Safely tucked into the corner, Tiff surveyed the room. The packed pub was bouncing: the sadness of the day was being sloughed off, as anecdotes about Blackie were bandied back and forth; about his coaching methods, his encyclopaedic knowledge of the sport and from the older set, tales of his own boxing achievements back in the day. By all accounts Blackie could have been something, if not for a leg injury. Instead he’d dedicated himself to furthering the careers of others.

There was something pleasing about watching people reminisce. The sad eyes of earlier were now lit up as they drew on memories of Blackie, shared their experiences and celebrated him.

‘Where’s your mate?’ Ron asked gruffly, setting their drinks on the table.

‘Shelby? Currently spitting bricks having been unceremoniously summonsed back to work. I pity anyone being waxed this afternoon.’ Ron looked uncomfortable. Tiff suspected it was more at the mention of women’s grooming than in sympathy.

‘He’d have enjoyed this.’ For a second Tiff saw a hint of a smile on Ron’s face. It was a rare occurrence. He normally nurtured a persona of miserable old git.

‘He’d be totally narked to be missing it,’ she said, letting her own smile unfold for the first time in days.

Ron sat down on the nearest stool, legs spread wide in that way blokes had, as if their tackle was simply too huge to be accommodated between closed knees. Tiff took a long slug of her drink, closed her eyes and leaning back into the banquet seat, took her first moment to relax.

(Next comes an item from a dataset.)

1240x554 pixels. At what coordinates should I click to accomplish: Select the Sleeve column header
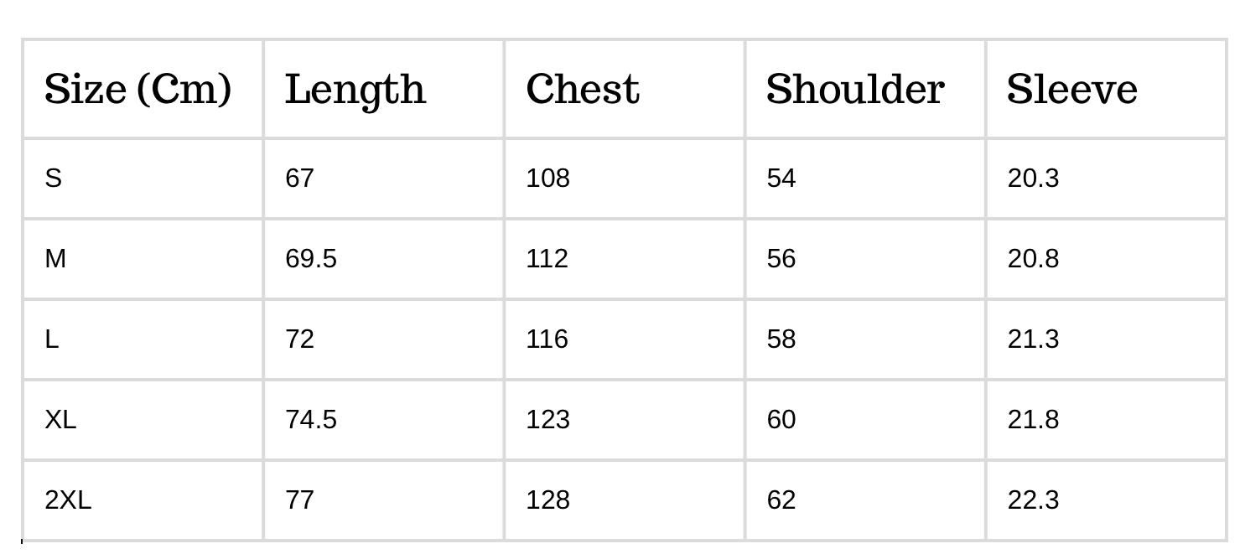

‘Know what’s happening to the gym?’ Ron asked. Ah, that explained the friendliness.

‘Nope. You?’

‘He never said. Just that it’d be left in good hands. He was a vague bugger when it suited him.’

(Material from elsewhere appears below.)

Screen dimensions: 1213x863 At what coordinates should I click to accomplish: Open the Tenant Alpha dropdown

‘Ha!’ she said with a short mirthless laugh, remembering numerous occasions when Blackie’s hearing got selective and his answers non-committal. ‘But on the other hand, he could be as forthright as they came.’

‘He didn’t suffer fools,’ Ron said with a nod, clearly concurring with Blackie’s policy.

Oh, how she missed him, and it’d only been five days. Ron apparently felt the same, Tiff thought, as they sat in silence. The lack of conversation suited her; she was still slightly freaked by having spoken more words to Ron in the last five minutes than in the last eight years. Ron had joined as assistant coach the year before she started.

Tiff sensed the change of atmosphere in the bar almost immediately. A whisper flew through the room followed by a hubbub of greetings by the doors. The mass of boxers, visibly gravitated to someone on the far side. Neither Ron nor Tiff could see who it was, until the crowd parted in a Moses fashion and two people gained instant access to the bar.

‘There’s bar presence for you,’ Ron noted, but Tiff was busy staring. The guy at the bar was the guy at the church, still flanked by the woman in heels. From Tiff’s current position, it was apparent his face was not only bruised, but also very swollen. And under the swelling, his nose bore a strong resemblance to a banana. Whoever he was, he’d recently taken a fair old beating.

Ron let out a slow long whistle. ‘Well well well, Blackie would have been flattered, not that you’d recognise him easily.’

Tiff looked from the guy to Ron and back.

‘You know him?’ Tiff knew many of the boxers’ names, but not faces.

‘You must know him. From the telly?’

‘I don’t watch much telly.’

‘But you watch the boxing, don’t you?’

‘Nope. Never,’ she stated, tight-lipped. In spite of working a large part of her week around boxing, she’d always made a point to have nothing to do with the sport after hours. She didn’t watch it, she didn’t read about it. In fact, outside of what was happening inside Blackie’s walls, she refused to listen to news from the boxing world. She had a terrible feeling she might, right now, be looking at the reason for that.

‘He’s a world champion,’ Ron explained, incredulous at her ignorance. ‘Career like a firework; more wins, more titles than anyone else in the shortest time. Fights like he’s angry at the world. Absolutely stellar. But fireworks burn out, don’t they? On the brink of retirement, and given those bruises, I’d say it’s due any minute.’ Ron shook his head. ‘How’s Blackie got on his radar?’

The deep feeling of dread had twisted a knot in Tiff’s belly, but she managed to ask weakly ‘What’s his name, Ron?’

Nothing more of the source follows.